■ **Goal of the exercise**
Only the lines below starting at the one that contains "Image resolution: width=621" and ending at the one that contains "Given: Click the Périodiques open book icon" are to be reproduced, exactly and with both ends kept.

■ **Information provided**
* * * * * * *
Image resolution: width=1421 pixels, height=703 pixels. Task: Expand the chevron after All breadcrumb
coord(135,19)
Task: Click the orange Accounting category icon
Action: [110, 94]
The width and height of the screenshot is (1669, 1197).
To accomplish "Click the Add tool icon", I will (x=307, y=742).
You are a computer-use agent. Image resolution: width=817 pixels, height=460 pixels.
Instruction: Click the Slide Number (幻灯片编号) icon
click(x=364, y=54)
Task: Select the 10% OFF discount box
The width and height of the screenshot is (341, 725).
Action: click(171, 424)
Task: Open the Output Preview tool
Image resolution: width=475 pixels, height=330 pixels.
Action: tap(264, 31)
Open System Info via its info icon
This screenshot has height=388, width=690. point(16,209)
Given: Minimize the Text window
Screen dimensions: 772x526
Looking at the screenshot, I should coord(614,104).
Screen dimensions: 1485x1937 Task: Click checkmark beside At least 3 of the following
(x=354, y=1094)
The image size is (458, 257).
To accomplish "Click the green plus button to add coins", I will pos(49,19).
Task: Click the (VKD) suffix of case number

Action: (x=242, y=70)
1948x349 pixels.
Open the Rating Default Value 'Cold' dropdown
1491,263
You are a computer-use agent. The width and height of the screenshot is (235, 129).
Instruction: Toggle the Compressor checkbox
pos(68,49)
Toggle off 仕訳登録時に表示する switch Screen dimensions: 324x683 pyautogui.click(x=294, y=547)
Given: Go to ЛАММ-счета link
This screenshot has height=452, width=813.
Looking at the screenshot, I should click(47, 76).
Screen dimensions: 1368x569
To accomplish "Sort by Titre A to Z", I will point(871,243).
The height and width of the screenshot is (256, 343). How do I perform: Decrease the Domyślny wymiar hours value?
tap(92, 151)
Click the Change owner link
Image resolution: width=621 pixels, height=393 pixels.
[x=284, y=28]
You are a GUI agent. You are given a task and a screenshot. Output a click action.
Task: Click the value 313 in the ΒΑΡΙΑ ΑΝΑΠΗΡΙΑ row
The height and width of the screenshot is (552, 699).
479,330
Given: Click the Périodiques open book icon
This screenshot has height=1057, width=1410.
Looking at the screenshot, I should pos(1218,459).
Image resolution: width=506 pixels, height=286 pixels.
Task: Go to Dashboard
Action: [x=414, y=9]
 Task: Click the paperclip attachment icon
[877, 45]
* * * * * * *
■ **Exercise response**
Image resolution: width=621 pixels, height=393 pixels.
[x=284, y=28]
You are a GUI agent. You are given a task and a screenshot. Output a click action.
Task: Click the value 313 in the ΒΑΡΙΑ ΑΝΑΠΗΡΙΑ row
The height and width of the screenshot is (552, 699).
479,330
Given: Click the Périodiques open book icon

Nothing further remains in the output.